### INPUT FOR THIS TASK
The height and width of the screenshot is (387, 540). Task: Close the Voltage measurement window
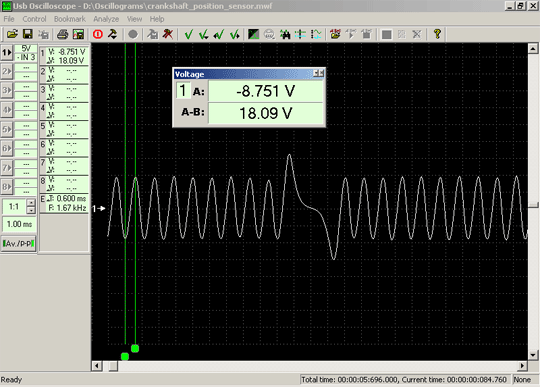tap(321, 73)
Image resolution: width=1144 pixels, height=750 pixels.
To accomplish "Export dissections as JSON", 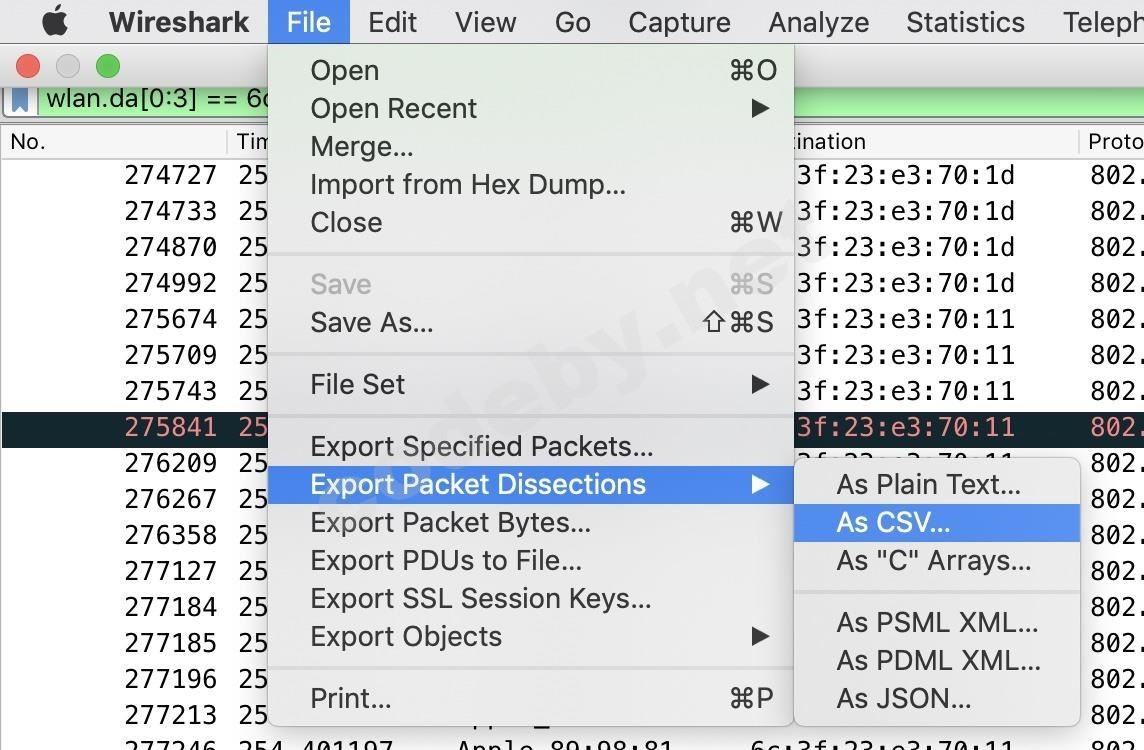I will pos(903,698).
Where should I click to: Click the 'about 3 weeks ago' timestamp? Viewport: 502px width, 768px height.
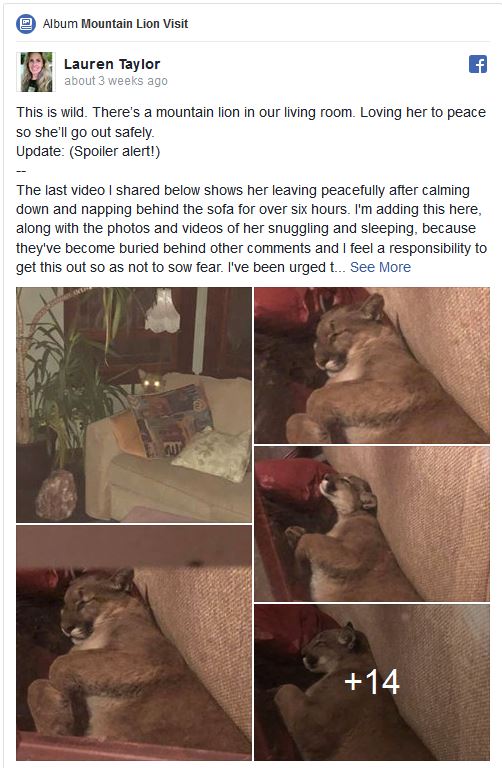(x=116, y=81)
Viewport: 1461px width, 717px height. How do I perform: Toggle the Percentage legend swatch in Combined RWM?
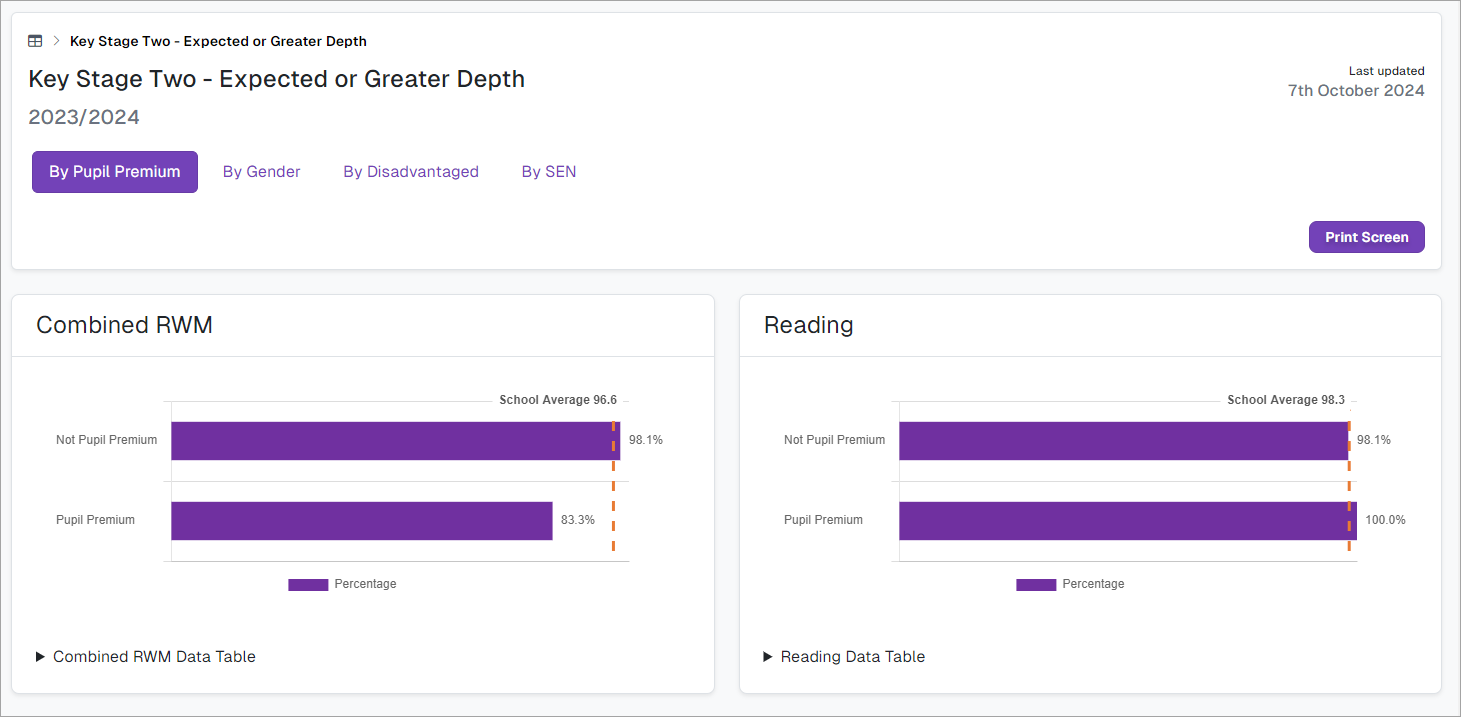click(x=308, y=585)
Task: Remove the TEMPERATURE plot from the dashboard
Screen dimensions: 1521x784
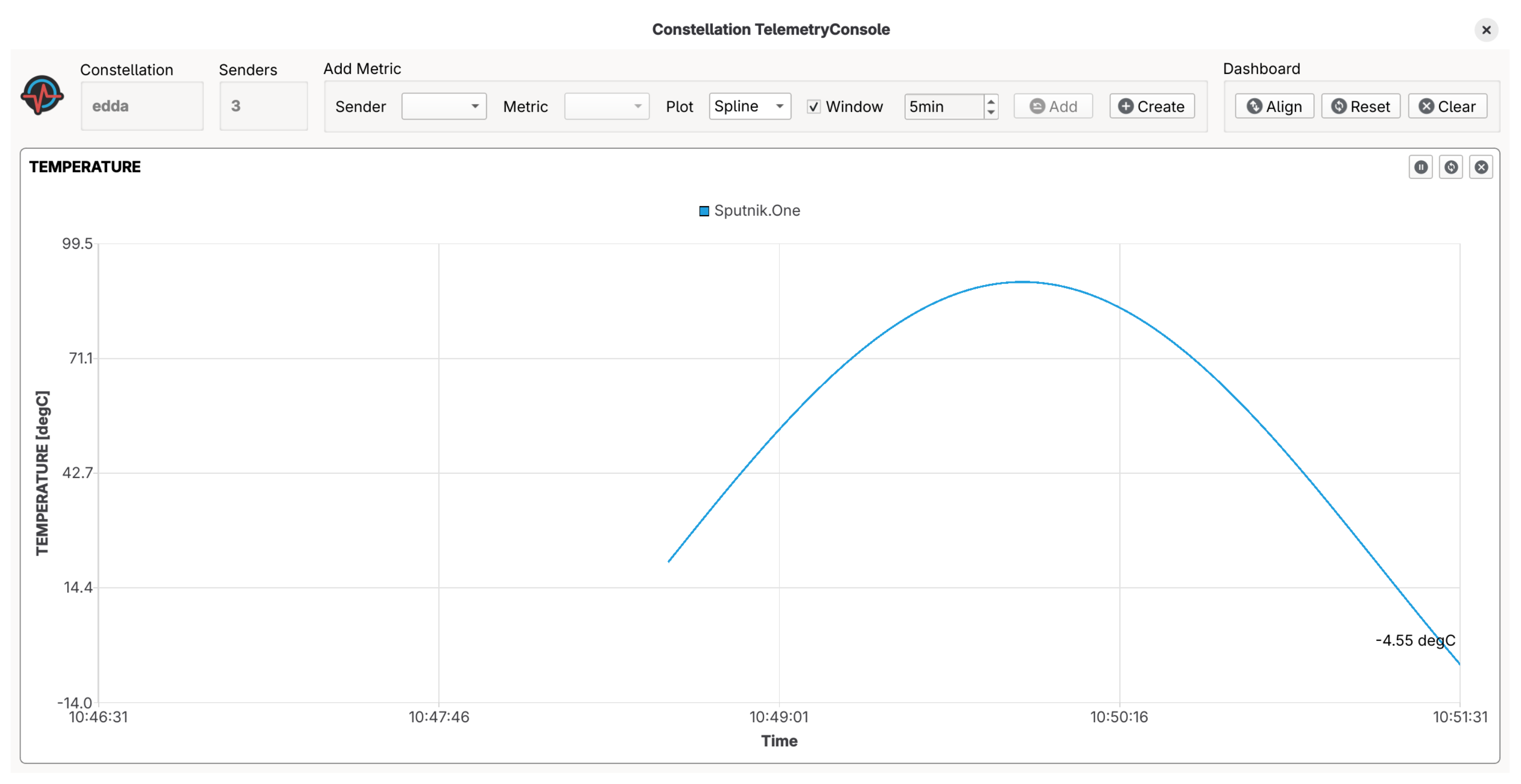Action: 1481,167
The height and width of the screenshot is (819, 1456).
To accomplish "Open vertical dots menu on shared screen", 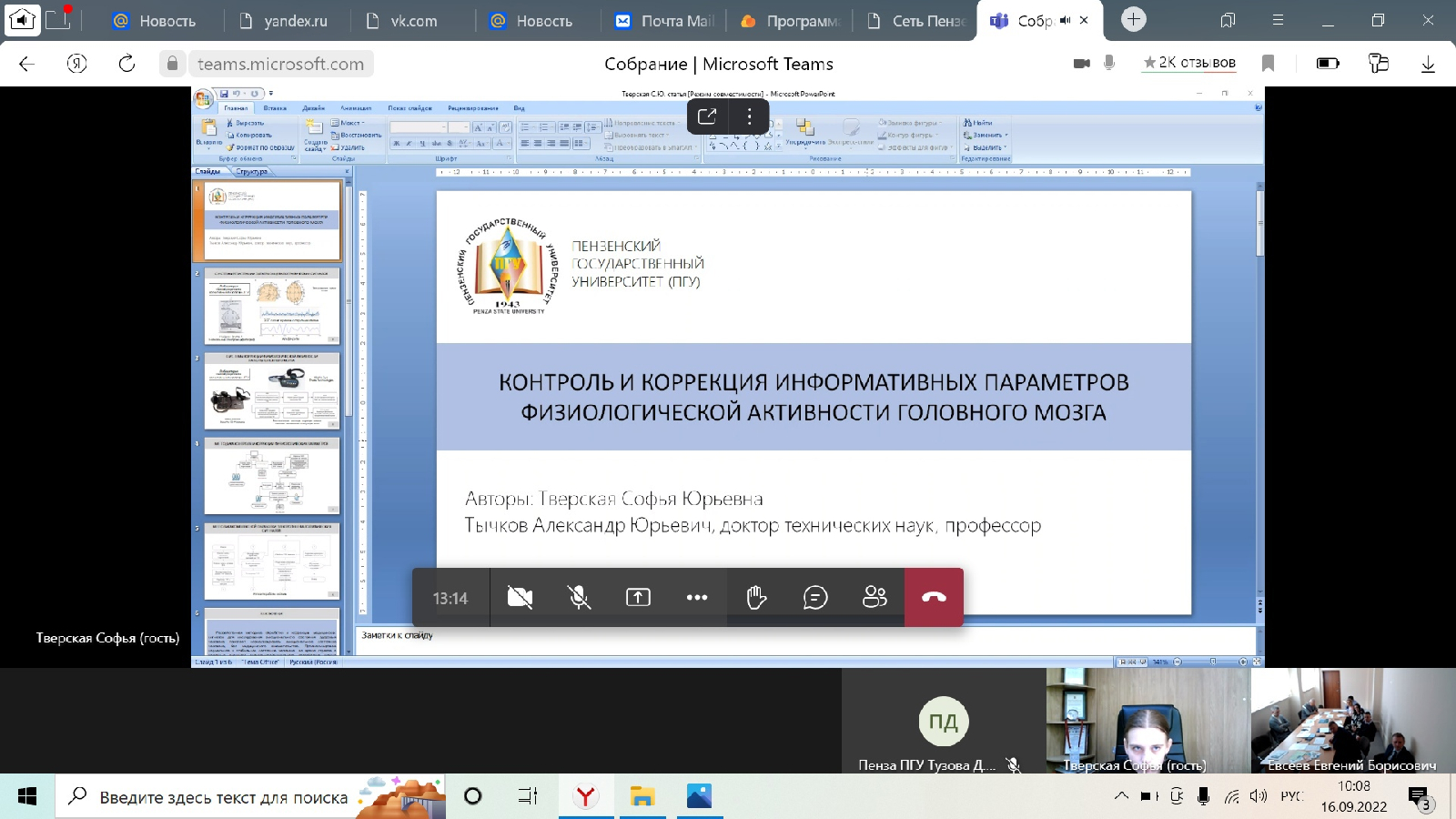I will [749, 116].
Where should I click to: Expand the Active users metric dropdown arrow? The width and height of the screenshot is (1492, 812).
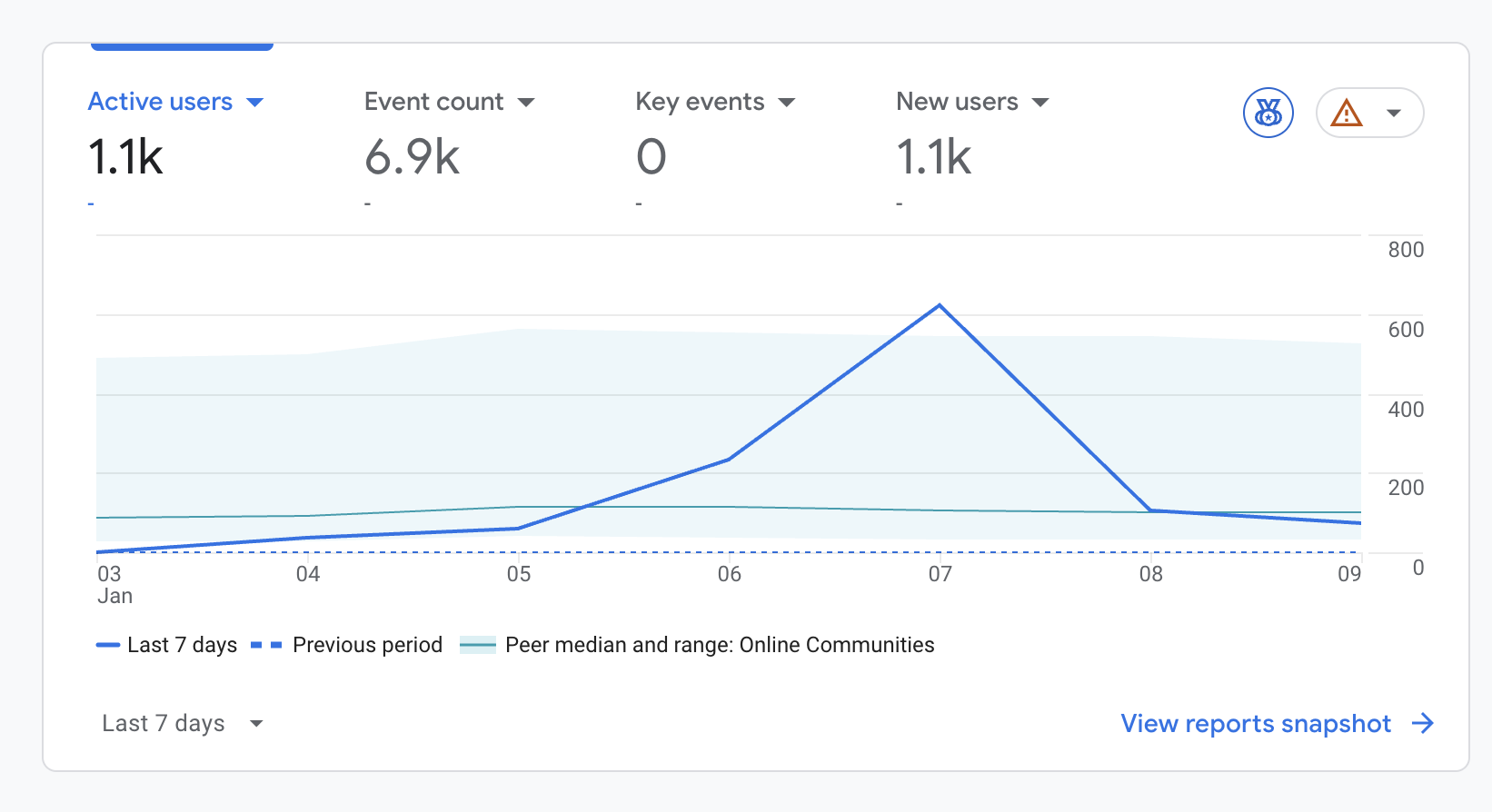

### REQUIREMENTS
Please identify each line of the records that contains the word "should" and copy those lines in full.

### REPLY TO THE TASK
Where should I click to: Click the 'about 3 weeks ago' timestamp? Viewport: 502px width, 768px height.
Where should I click to: Expand the Active users metric dropdown arrow? The width and height of the screenshot is (1492, 812).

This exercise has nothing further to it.